Gerappt
Wagner-Opern als Freilichtaufführungen sind selten, denn die Musik verliert dabei fast immer. Wo elektronisch verstärkt und übertragen wird, gehen nicht nur Unmengen an Feinheiten flöten, sondern auch das räumliche Hören. Umgekehrt werden Fehler und Schwächen gnadenlos offengelegt. Trotzdem war «Rienzi» beim Meininger Theatersommer schon deshalb ein Erlebnis, weil Andreas Schager die heikle Titelpartie erstaunlich gut bewältigt. Von diesem Tenor wird man, wenn er klug mit seinen Möglichkeiten haushaltet, noch viel Erfreuliches hören.

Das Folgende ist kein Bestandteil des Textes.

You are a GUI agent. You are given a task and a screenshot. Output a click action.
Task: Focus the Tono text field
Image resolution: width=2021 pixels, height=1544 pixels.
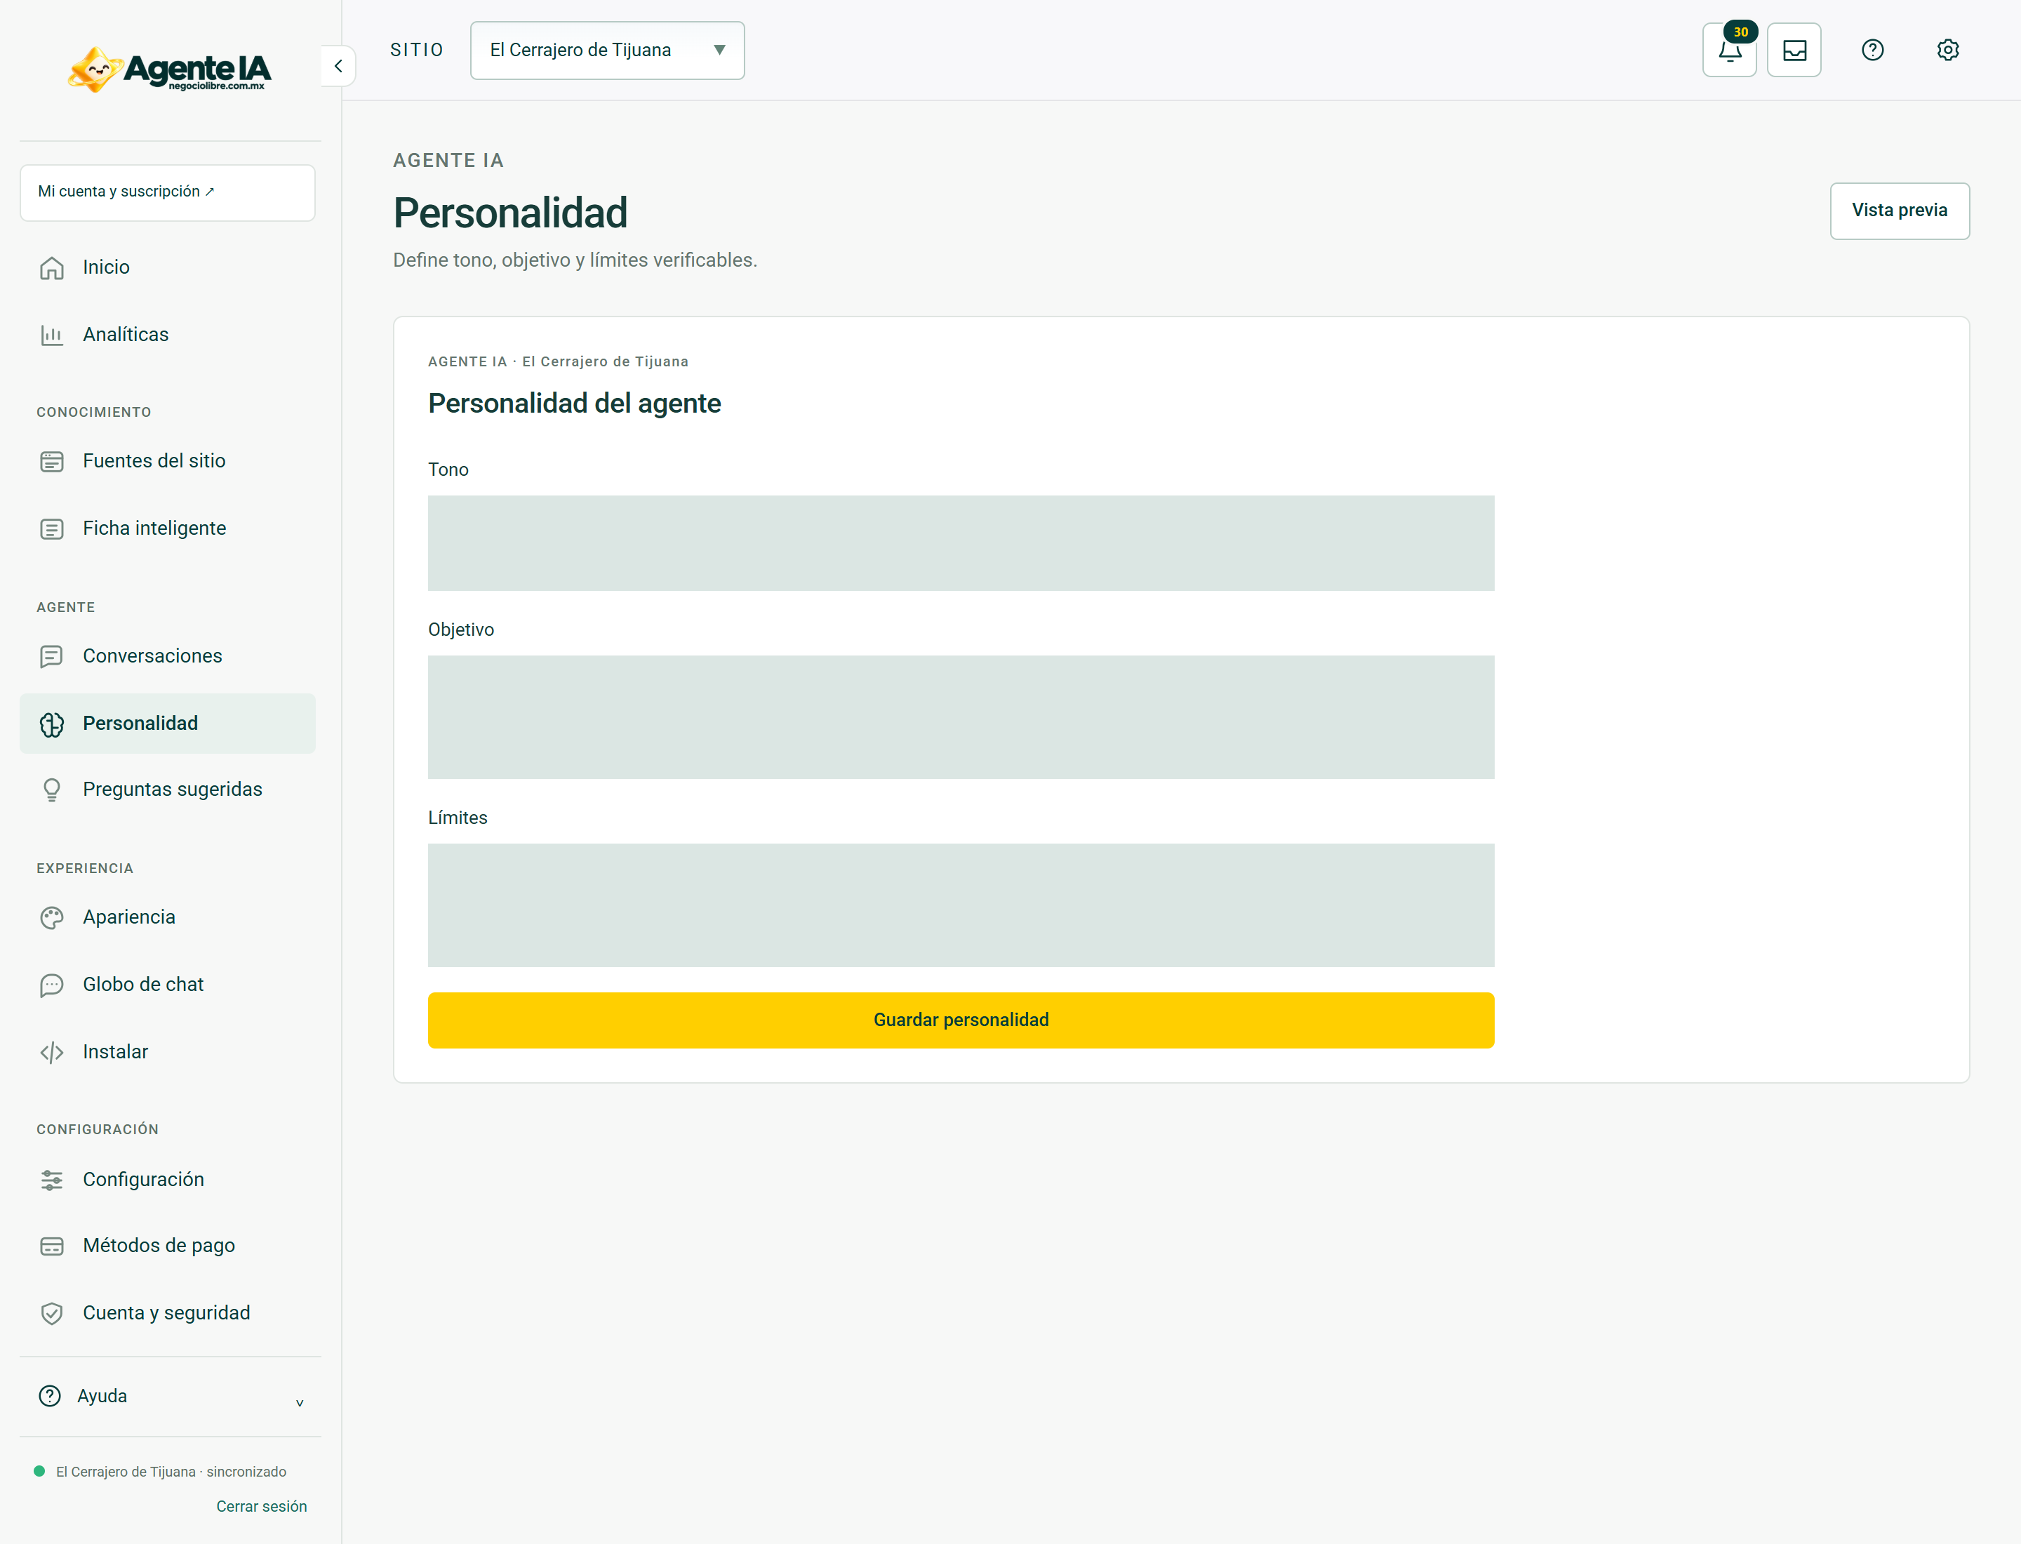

Freilicht-Oper folgt nicht nur akustisch, sondern oft auch szenisch eigenen Gesetzen. Sie peilt ein breiteres Publikum an, entsprechend einfach und plakativ geht es meist zu. In diese Kategorie fällt die Inszenierung von Wolfgang Gratschmaier. Er versetzt die Handlung um Cola di Rienzi, den römischen Staatsmann und Volkstribun, der 1354 ermordet wurde, einfach um tausend Jahre in die Zukunft. Was man durchaus als kleine Spitze verstehen kann: Bekanntlich hatte der Führer des 1000-jährigen Reiches ein Faible für «Rienzi». Auch die Computer-Logbücher der Rienzi-Enterprise im Internet lesen sich lustig. Allerdings wird die Sternzeit des Jahres 2354 nur ...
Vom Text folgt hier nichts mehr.